(Exercise description)
Could you copy out each of the following records word for word?

[Records from a collection]
- - -

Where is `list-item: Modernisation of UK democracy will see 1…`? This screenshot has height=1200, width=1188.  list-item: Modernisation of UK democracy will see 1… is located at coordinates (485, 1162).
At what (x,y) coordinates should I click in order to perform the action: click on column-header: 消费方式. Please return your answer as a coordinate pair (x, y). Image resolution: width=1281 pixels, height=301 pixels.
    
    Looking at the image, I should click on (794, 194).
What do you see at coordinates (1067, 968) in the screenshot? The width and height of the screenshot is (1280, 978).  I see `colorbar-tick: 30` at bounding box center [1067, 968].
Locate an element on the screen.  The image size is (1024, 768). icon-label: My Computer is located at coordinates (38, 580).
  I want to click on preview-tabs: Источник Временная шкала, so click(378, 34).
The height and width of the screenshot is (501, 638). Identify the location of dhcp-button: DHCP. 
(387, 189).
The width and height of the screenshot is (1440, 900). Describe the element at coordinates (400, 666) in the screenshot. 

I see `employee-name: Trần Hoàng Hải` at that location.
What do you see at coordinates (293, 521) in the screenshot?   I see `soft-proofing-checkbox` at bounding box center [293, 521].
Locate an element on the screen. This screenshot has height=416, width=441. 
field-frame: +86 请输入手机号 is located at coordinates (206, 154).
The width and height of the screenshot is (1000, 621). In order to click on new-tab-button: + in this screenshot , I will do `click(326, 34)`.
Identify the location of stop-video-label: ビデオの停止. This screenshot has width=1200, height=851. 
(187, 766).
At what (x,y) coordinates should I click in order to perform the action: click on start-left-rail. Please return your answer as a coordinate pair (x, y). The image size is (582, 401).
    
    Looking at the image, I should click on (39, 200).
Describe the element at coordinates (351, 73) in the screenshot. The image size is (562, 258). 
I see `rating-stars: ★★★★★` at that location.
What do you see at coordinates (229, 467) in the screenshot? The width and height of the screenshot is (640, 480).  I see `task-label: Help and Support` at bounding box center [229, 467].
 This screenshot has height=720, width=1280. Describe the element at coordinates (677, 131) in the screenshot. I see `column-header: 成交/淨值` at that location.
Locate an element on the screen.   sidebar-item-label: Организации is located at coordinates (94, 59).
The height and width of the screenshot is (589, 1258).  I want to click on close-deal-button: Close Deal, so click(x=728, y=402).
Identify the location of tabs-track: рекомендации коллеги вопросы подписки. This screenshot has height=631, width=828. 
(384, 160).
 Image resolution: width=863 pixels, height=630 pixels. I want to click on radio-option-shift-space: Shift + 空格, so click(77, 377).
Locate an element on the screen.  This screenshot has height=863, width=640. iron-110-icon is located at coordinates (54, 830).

- - -

(Written solution)
Where is `list-item: Modernisation of UK democracy will see 1…`? This screenshot has height=1200, width=1188.  list-item: Modernisation of UK democracy will see 1… is located at coordinates (485, 1162).
At what (x,y) coordinates should I click in order to perform the action: click on column-header: 消费方式. Please return your answer as a coordinate pair (x, y). Image resolution: width=1281 pixels, height=301 pixels.
    
    Looking at the image, I should click on (794, 194).
What do you see at coordinates (1067, 968) in the screenshot? The width and height of the screenshot is (1280, 978).  I see `colorbar-tick: 30` at bounding box center [1067, 968].
Locate an element on the screen.  The image size is (1024, 768). icon-label: My Computer is located at coordinates (38, 580).
  I want to click on preview-tabs: Источник Временная шкала, so click(378, 34).
The height and width of the screenshot is (501, 638). Identify the location of dhcp-button: DHCP. 
(387, 189).
The width and height of the screenshot is (1440, 900). Describe the element at coordinates (400, 666) in the screenshot. 

I see `employee-name: Trần Hoàng Hải` at that location.
What do you see at coordinates (293, 521) in the screenshot?   I see `soft-proofing-checkbox` at bounding box center [293, 521].
Locate an element on the screen. This screenshot has height=416, width=441. 
field-frame: +86 请输入手机号 is located at coordinates (206, 154).
The width and height of the screenshot is (1000, 621). In order to click on new-tab-button: + in this screenshot , I will do `click(326, 34)`.
Identify the location of stop-video-label: ビデオの停止. This screenshot has width=1200, height=851. 
(187, 766).
At what (x,y) coordinates should I click in order to perform the action: click on start-left-rail. Please return your answer as a coordinate pair (x, y). The image size is (582, 401).
    
    Looking at the image, I should click on (39, 200).
Describe the element at coordinates (351, 73) in the screenshot. The image size is (562, 258). 
I see `rating-stars: ★★★★★` at that location.
What do you see at coordinates (229, 467) in the screenshot? The width and height of the screenshot is (640, 480).  I see `task-label: Help and Support` at bounding box center [229, 467].
 This screenshot has height=720, width=1280. Describe the element at coordinates (677, 131) in the screenshot. I see `column-header: 成交/淨值` at that location.
Locate an element on the screen.   sidebar-item-label: Организации is located at coordinates (94, 59).
The height and width of the screenshot is (589, 1258).  I want to click on close-deal-button: Close Deal, so click(x=728, y=402).
Identify the location of tabs-track: рекомендации коллеги вопросы подписки. This screenshot has height=631, width=828. 
(384, 160).
 Image resolution: width=863 pixels, height=630 pixels. I want to click on radio-option-shift-space: Shift + 空格, so click(77, 377).
Locate an element on the screen.  This screenshot has height=863, width=640. iron-110-icon is located at coordinates (54, 830).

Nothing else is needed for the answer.